→ **Record excerpts**:
BEGIN

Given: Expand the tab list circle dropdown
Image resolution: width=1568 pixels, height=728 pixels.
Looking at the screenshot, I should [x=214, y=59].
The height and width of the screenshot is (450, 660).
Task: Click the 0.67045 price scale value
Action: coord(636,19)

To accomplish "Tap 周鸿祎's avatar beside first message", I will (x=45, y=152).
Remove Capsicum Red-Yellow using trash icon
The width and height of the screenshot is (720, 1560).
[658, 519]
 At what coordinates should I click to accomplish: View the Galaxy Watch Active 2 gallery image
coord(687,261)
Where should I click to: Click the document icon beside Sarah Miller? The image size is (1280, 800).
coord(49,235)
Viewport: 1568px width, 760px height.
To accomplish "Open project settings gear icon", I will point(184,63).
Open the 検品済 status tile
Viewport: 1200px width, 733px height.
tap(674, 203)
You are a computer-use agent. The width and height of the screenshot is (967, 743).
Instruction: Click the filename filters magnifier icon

END

→ **What this task involves**: All lines above from the one holding "The width and height of the screenshot is (720, 1560)." to the one holding "Viewport: 1568px width, 760px height.", inclusive, are to be copied exactly; no other line is wanted.

→ **Solution for this task**:
The width and height of the screenshot is (720, 1560).
[658, 519]
 At what coordinates should I click to accomplish: View the Galaxy Watch Active 2 gallery image
coord(687,261)
Where should I click to: Click the document icon beside Sarah Miller? The image size is (1280, 800).
coord(49,235)
Viewport: 1568px width, 760px height.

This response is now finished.